Spin up an endpoint for Qwen/Qwen3.5-4B:
modal endpoint create --model Qwen/Qwen3.5-4BModal resolves the model, selects a compatible recipe, and starts provisioning. The command prints the endpoint ID and a dashboard link where you can watch it come online. You can also create endpoints from the Endpoints tab in the dashboard — the form collects the same options.
If you omit the name argument, Modal derives one from the model
(Qwen/Qwen3.5-4B → qwen3-5-4b).
Proxy tokens
Endpoints are authenticated by default. To create and call an authenticated
endpoint you need a proxy token in the same environment as the endpoint. The token is passed on every request
as the Modal-Key and Modal-Secret headers.
Create a proxy token with the CLI:
modal workspace proxy-tokens createThis prints the token ID and secret. The secret is only shown at creation time and can’t be retrieved later, so store it somewhere safe:
Modal-Key: wk-...
Modal-Secret: ws-...With a token available in the environment, create the endpoint:
modal endpoint create --model Qwen/Qwen3.5-4BTo create an endpoint that accepts unauthenticated requests instead, pass --unauthenticated.
Calling your endpoint
Once the endpoint is live, it serves the OpenAI Chat Completions API at the
endpoint URL — find it in the dashboard or with modal endpoint list. The API
is served under /v1, and the model name to pass is the base model repo ID (for
catalog and Volume models) or your custom Hugging Face repo ID.
List the models the endpoint serves with a GET request, passing your proxy token in the Modal-Key and Modal-Secret headers:
curl "<your-endpoint-url>/v1/models" \
-H "Modal-Key: $MODAL_PROXY_AUTH_TOKEN_ID" \
-H "Modal-Secret: $MODAL_PROXY_AUTH_TOKEN_SECRET"Serving custom weights
Point an endpoint at a fine-tuned checkpoint instead of a catalog model. A
custom model is always served against a base model from the catalog: pass that
base model with --model so Modal can pick a compatible recipe, then point at
your weights with the --custom-hf-* or --custom-volume-* flags.
From a Hugging Face repo (use --custom-hf-token for gated or private repos):
modal endpoint create my-ft \
--model Qwen/Qwen3.6-27B \
--custom-hf-repo aisingapore/Qwen-SEA-LION-v4.5-27B-IT \
--custom-hf-revision da42f2c0984d716fb2032e4176d81adfac98c630From a Modal Volume (the model directory must contain config.json):
modal endpoint create my-volume-ft \
--model Qwen/Qwen3.5-4B \
--custom-volume-name my-volume \
--custom-volume-path /checkpoints/1234Choosing where it runs
Two placement controls:
- Routing region (
--routing-region) — where the request proxy is anchored. Pick the region closest to your callers:us-west(default),us-east,eu-west, orap-south. - Compute placement (
--colocate-compute) — by default Modal places containers by availability. Pass--colocate-computeto pin them to the routing region instead.
modal endpoint create \
--model Qwen/Qwen3.5-4B \
--routing-region us-east \
--colocate-computePinning compute to the routing region with --colocate-compute keeps containers
close to the proxy but applies a region selection multiplier.
Managing endpoints
List endpoints in an environment, with their status and URL:
modal endpoint list --env prod
modal endpoint list --env prod --json # machine-readableStop an endpoint when you no longer need it. This tears down its serving containers and stops billing; the endpoint stays listed for reference.

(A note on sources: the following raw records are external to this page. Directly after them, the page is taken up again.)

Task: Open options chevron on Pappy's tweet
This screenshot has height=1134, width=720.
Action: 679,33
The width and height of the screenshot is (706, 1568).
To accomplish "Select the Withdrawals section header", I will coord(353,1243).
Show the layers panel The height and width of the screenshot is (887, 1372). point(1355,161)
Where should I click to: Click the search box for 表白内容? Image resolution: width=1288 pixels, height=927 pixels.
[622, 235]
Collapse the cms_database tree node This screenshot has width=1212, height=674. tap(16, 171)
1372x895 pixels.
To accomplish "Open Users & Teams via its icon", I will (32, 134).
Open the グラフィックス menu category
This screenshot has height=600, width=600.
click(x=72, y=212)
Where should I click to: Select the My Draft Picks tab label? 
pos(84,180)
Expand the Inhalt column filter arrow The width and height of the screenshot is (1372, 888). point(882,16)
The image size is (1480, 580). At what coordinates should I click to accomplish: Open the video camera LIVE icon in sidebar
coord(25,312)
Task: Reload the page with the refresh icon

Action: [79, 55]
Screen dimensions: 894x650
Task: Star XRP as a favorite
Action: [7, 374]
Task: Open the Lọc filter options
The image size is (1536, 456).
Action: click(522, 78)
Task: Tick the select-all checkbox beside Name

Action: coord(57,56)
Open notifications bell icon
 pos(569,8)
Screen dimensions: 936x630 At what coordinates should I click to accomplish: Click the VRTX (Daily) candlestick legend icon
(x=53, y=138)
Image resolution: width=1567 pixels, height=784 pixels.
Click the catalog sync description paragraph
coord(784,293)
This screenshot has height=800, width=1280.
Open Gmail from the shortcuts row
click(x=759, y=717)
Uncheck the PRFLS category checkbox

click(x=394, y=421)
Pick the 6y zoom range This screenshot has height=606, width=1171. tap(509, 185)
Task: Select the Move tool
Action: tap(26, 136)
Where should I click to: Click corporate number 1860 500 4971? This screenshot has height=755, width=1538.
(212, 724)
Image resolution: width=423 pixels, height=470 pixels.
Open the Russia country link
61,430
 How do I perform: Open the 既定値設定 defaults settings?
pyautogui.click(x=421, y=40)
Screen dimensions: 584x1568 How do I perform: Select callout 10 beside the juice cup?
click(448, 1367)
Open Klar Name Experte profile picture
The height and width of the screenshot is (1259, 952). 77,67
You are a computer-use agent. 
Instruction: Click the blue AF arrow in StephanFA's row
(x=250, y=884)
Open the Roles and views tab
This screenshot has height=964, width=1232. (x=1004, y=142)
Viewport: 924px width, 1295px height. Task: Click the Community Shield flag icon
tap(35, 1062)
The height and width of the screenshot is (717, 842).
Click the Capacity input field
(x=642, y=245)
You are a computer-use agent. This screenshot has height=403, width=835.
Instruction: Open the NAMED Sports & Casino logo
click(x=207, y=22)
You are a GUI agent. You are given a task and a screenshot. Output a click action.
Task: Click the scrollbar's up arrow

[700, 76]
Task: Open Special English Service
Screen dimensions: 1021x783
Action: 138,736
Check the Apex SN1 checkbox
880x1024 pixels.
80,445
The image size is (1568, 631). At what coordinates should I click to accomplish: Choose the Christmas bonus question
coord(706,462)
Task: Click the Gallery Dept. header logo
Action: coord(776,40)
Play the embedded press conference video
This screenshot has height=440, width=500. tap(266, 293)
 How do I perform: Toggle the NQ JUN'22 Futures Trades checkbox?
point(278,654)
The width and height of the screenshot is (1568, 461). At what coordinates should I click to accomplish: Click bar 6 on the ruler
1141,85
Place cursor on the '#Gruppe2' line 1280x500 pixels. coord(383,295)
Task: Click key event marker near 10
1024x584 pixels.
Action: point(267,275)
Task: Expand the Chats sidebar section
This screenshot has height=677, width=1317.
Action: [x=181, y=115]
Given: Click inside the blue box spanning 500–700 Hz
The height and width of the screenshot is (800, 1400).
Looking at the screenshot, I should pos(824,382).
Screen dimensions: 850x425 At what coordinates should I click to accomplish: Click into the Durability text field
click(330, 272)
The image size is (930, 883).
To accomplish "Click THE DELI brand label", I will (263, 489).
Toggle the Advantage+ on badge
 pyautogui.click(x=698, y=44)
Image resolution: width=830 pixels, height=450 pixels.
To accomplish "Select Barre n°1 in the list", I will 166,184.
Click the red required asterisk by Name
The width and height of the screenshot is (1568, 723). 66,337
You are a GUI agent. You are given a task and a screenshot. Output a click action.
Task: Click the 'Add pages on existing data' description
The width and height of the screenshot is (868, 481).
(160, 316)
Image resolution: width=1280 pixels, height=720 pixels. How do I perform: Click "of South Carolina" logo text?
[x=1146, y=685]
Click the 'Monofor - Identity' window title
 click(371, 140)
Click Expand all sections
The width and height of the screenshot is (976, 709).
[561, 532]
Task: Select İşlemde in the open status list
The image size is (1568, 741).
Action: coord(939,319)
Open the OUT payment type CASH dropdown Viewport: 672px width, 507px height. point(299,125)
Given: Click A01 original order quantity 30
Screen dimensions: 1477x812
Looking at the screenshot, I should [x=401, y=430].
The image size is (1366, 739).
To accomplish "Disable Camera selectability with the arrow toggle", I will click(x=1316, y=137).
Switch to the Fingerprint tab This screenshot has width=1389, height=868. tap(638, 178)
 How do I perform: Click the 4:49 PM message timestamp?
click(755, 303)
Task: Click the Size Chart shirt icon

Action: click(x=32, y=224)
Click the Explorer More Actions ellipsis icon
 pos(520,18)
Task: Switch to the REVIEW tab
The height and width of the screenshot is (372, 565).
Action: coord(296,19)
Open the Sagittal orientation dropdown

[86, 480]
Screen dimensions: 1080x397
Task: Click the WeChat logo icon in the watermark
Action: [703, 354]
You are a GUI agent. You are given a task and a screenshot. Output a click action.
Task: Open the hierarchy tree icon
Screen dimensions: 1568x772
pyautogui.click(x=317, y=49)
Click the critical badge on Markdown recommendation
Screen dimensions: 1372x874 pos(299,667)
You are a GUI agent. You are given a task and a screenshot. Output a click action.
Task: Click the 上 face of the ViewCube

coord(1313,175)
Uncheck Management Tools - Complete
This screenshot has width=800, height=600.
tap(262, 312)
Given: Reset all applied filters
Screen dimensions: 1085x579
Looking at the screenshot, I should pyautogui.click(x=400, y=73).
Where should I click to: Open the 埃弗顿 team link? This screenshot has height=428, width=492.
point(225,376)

modal endpoint stop qwen3-5-4b --env prodPricing
Endpoints bill for the GPU and CPU their containers use while running, at standard Modal compute rates. Because endpoints scale to zero by default, you pay nothing for compute while idle. You can adjust the autoscaling configuration overrides in the UI. Region pinning applies a region selection multiplier.